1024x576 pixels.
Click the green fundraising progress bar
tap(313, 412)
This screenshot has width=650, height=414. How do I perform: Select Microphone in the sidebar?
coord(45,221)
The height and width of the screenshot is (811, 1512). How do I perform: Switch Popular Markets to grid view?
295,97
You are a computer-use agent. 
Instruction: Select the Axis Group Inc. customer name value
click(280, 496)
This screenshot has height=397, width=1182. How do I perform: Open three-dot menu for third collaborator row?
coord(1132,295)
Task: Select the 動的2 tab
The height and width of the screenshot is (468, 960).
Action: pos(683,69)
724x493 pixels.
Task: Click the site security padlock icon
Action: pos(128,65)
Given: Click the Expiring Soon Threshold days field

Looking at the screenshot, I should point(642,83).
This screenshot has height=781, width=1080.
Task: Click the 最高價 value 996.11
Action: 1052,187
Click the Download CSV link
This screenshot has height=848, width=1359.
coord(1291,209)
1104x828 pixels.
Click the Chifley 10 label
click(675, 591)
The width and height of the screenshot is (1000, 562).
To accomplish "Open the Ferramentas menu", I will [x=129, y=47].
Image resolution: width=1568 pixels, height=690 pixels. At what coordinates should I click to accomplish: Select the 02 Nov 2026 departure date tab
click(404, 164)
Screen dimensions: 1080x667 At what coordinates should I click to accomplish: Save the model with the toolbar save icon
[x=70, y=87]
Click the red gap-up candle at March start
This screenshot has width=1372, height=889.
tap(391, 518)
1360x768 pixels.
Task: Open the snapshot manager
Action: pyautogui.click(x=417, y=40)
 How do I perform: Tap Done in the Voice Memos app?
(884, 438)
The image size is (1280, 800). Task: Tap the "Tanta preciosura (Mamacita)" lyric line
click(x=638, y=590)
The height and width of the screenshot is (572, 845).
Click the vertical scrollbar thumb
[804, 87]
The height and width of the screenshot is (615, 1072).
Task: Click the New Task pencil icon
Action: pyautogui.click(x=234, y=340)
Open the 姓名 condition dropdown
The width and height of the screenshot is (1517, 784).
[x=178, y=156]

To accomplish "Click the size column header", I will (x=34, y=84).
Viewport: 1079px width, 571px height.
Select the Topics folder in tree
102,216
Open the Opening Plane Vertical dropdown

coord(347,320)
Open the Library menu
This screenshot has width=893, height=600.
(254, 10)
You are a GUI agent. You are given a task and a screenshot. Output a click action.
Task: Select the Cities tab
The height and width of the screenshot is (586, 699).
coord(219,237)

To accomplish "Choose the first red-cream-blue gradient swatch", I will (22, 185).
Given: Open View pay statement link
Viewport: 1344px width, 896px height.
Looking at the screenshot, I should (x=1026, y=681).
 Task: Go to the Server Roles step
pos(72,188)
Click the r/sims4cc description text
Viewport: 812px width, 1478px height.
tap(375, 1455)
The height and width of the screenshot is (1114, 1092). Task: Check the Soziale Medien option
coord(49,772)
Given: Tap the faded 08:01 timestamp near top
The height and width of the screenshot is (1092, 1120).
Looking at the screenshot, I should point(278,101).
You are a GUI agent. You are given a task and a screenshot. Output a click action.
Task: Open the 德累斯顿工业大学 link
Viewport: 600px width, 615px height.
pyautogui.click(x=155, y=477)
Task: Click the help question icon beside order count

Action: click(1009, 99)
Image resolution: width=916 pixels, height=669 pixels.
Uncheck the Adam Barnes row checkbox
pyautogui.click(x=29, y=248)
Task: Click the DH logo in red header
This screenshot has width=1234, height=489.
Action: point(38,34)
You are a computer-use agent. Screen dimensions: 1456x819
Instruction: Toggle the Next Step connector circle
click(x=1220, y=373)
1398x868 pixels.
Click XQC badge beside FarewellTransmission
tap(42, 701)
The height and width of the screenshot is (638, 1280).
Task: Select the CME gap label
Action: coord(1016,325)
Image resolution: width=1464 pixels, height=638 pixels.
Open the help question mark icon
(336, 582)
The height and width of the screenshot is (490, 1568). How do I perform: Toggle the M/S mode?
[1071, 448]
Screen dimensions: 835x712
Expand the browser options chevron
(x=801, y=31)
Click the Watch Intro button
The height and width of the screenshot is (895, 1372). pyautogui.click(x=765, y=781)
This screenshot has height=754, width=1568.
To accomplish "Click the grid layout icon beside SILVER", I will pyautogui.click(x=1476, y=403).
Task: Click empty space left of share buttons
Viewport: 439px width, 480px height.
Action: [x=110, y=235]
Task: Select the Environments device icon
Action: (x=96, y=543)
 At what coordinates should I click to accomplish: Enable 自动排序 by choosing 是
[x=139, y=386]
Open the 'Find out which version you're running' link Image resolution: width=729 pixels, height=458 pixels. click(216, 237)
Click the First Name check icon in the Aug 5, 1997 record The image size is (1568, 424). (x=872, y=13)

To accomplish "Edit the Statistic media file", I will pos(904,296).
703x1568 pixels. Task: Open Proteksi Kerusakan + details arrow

══════

*Description of the task*
The lines from the one containing "The height and width of the screenshot is (490, 1568)." through the last line of the material above are to be copied exactly, both ends included.

*Problem solution*
The height and width of the screenshot is (490, 1568). How do I perform: Toggle the M/S mode?
[1071, 448]
Screen dimensions: 835x712
Expand the browser options chevron
(x=801, y=31)
Click the Watch Intro button
The height and width of the screenshot is (895, 1372). pyautogui.click(x=765, y=781)
This screenshot has height=754, width=1568.
To accomplish "Click the grid layout icon beside SILVER", I will pyautogui.click(x=1476, y=403).
Task: Click empty space left of share buttons
Viewport: 439px width, 480px height.
Action: [x=110, y=235]
Task: Select the Environments device icon
Action: (x=96, y=543)
 At what coordinates should I click to accomplish: Enable 自动排序 by choosing 是
[x=139, y=386]
Open the 'Find out which version you're running' link Image resolution: width=729 pixels, height=458 pixels. click(216, 237)
Click the First Name check icon in the Aug 5, 1997 record The image size is (1568, 424). (x=872, y=13)

To accomplish "Edit the Statistic media file", I will pos(904,296).
703x1568 pixels. Task: Open Proteksi Kerusakan + details arrow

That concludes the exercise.